— Exercise —
Pick up the review of Jerome Jennings's album Solidarity right after its last sentence and keep writing it.

— Selected passage —
--------
Jazz drummer Jerome Jennings highlights his compositional skills on his latest release, Solidarity, marking his second album as a leader. This groundbreaking project focuses on the experiences of African American women, who he explains have “traditionally been the conscience of the country.” In his view, “solidarity means…being present, not walking away. Being an ally, in a very overt way. ‘I got you. I hear you. I’m with you.’” Jennings turns this laser sharp focus on injustices faced by women from all walks of life, as well as those who have made a significant difference through various movements such as Black Lives Matter, #MeToo, Civil Rights, and more. Joining him on this quest is his core unit—Josh Evens (trumpet), Stacy Dillard (tenor and soprano sax), Andrae Murchinson (trombone), Zaccai Curtis (piano), and Christian McBride (bass) —along with a number of special guests.
Each of the seven original tracks on the album highlight a specific Black female “Superhero.” Like a soundtrack to a film noir, “Recy’s Lament” eulogizes Recy Taylor, a women raped by six white men in 1944 whose case was championed by Rosa Parks. Jennings shifts to a free form 6/4 counterpoint in the closing bars, “shouting” at the injustice of the six defendants who escaped prosecution. The following track, “Marielle,” dedicated to the recently assassinated Afro-Brazilian activist Marielle Franco, features master conguero Carlos Maldonado and Zaccai Curtis contributing to the Latin groove, with Tia Fuller on soprano sax. Jennings learned about the intersectional feminist philosopher Audre Lorde through his wife, poet and scholar Naomi Extra. The “Theory of Difference” mirrors Lorde’s fierce literary output dealing with issues related to civil rights, lesbianism, and the exploration of black female identity.
--------
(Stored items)
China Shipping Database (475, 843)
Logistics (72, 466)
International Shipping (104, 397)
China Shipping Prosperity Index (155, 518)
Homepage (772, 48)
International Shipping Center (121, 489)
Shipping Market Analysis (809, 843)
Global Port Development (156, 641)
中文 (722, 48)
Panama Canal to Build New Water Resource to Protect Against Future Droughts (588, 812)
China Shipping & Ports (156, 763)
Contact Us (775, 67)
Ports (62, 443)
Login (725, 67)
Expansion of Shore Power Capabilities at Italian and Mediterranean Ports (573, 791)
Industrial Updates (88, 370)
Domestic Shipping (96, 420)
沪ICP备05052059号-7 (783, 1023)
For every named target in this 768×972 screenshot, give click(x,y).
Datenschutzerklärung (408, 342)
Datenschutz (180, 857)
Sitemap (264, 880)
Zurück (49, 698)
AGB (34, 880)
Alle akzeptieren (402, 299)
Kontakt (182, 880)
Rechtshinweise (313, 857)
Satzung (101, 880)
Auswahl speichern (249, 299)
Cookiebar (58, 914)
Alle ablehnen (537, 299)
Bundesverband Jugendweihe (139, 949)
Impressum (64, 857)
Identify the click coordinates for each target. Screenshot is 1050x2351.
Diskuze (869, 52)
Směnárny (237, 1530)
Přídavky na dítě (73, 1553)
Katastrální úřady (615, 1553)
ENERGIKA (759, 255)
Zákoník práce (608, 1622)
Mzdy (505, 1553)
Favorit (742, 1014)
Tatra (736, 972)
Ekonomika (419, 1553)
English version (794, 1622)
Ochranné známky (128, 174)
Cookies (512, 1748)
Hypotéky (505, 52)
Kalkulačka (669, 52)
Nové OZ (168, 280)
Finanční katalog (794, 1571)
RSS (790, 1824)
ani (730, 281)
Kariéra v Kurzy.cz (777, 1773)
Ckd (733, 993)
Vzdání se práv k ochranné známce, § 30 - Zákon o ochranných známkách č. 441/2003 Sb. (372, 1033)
--------
— Exercise output —
Jennings’ talent is also showcased on two solo drum pieces, the album’s title track and “Heart,” both reinforcing the themes of the project. On “Heart,” he begins with a steady pulse and slowly builds to an explosive climax that hits like an adrenaline rush coursing through the body when threatening situations arise. One of the most interesting and provocative tracks is “Convo with Senator Flowers,” a “duet” for spoken word and drums that utilizes audio clips of Arkansas State Sen. Stephanie Powers’s impassioned protest against a proposed Stand Your Ground law.
Jennings closes with a nuanced performance of “You Are Never Far Away From Me,” featuring McBride and Endea Owens on bass. Dedicated to his wife as well as “the most vulnerable in our society,” the track provides a moment for reflection, reminding us to hold our loved ones close while not forgetting the sacrifices and struggles of all women. As Jennings states, “I’m just trying to do my part, using the music I love.” That’s a powerful lesson for us all.